Nick Cammack, Leader of the Virology Disease Biology Leadership Team at Roche stated: "It is exciting to be at the forefront of designing innovative clinical approaches in fighting this chronic disease together with our partners, InterMune and Pharmasset. Our approach demonstrates our strong interest in combining molecules in development and investigating all possibilities that may enable us to deliver a new standard of care for patients with HCV."

Dan Welch, Chairman, Chief Executive Officer and President of InterMune, said, "The goal is to develop a treatment regimen that is better tolerated, shorter in duration and delivers higher sustained viral response rates. We are pleased to participate in the first clinical exploration of an all-oral, direct antiviral regimen towards that goal."

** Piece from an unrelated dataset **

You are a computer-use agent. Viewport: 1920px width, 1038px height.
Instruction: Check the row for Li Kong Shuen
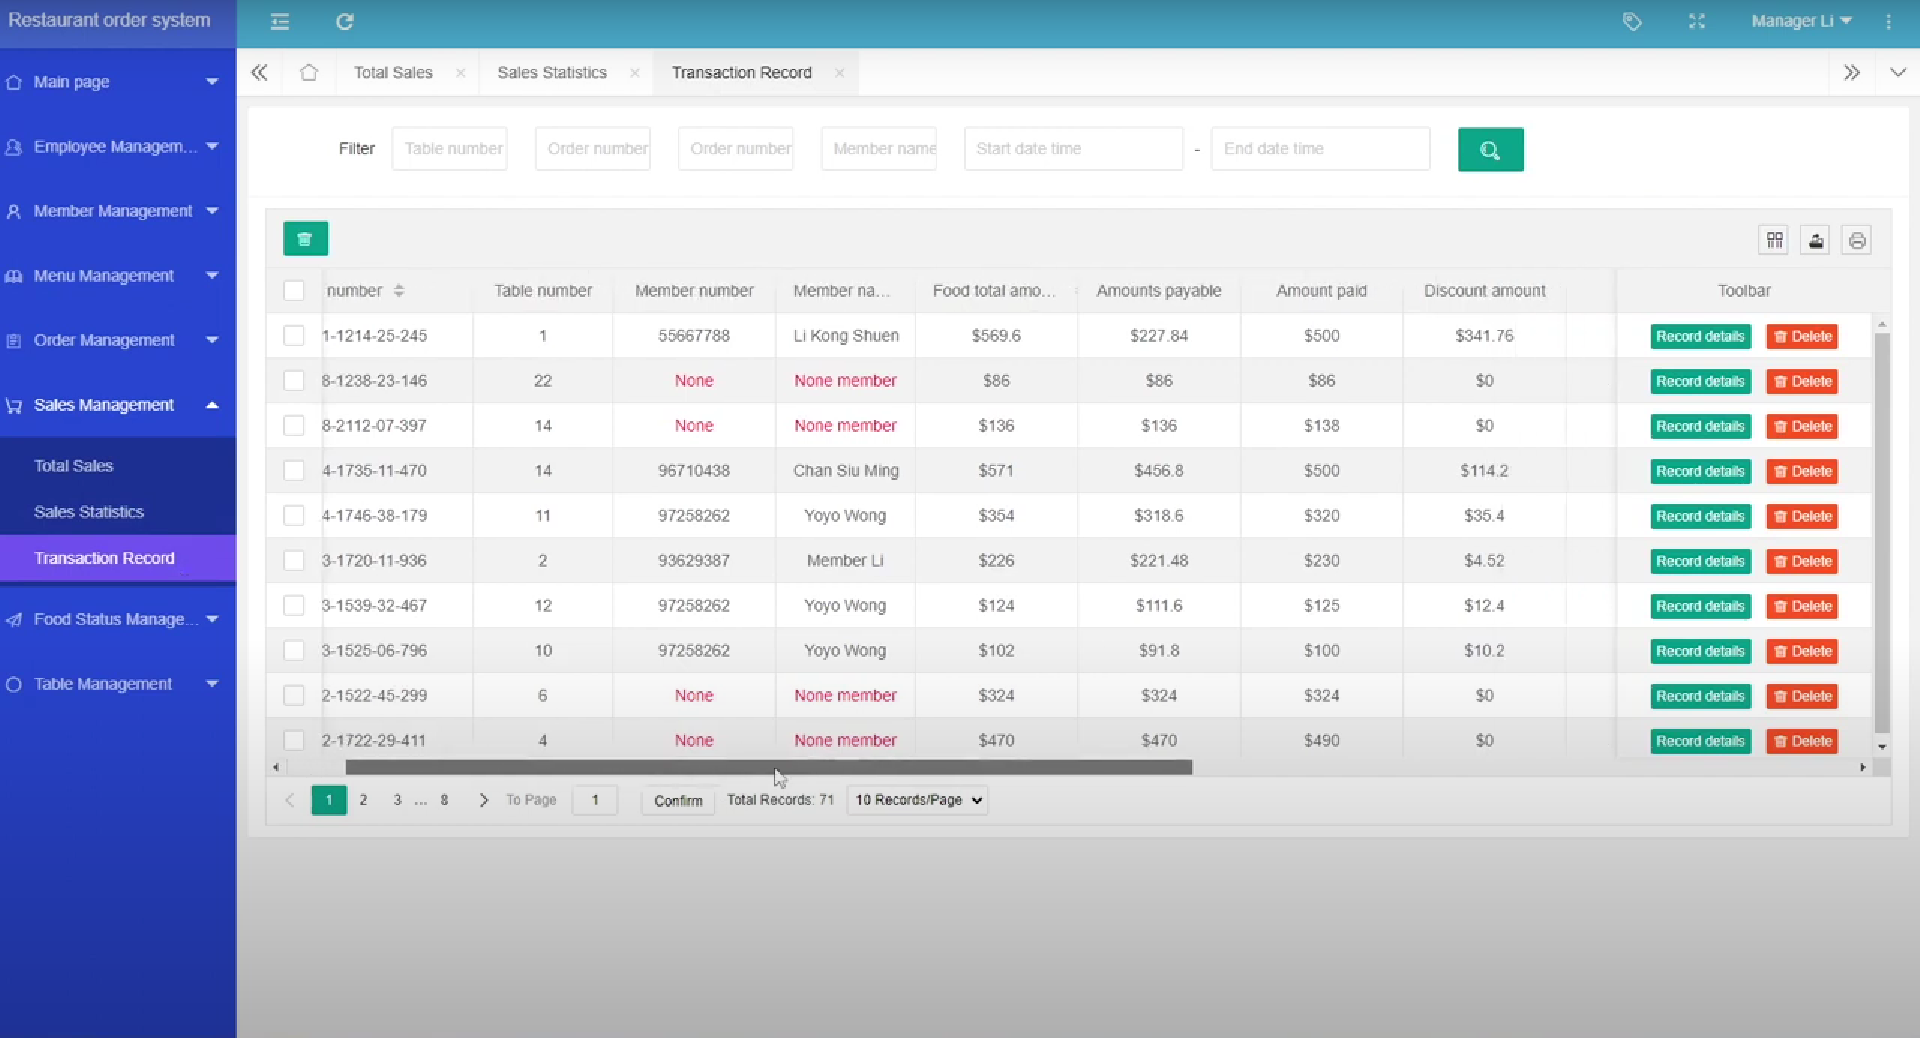[294, 336]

"The combination of oral antiviral therapies for HCV represents an exciting step in the evolution of HCV treatment," stated Higgins, Executive Vice President of Marketing and Sales at Pharmasset. "We believe the development of an all oral treatment regimen may help attract many more patients into therapy that are currently not on treatment."

About R7128

R7128, being developed for the treatment of chronic HCV infection, is a pro-drug of PSI-6130, a cytidine nucleoside analog inhibitor of HCV RNA polymerase. A pro-drug is a chemically modified form of a molecule designed to enhance the absorption, distribution and metabolic properties of that molecule. R7128 has shown in vitro activity against all of the most common HCV genotypes (1, 2, 3 and 4).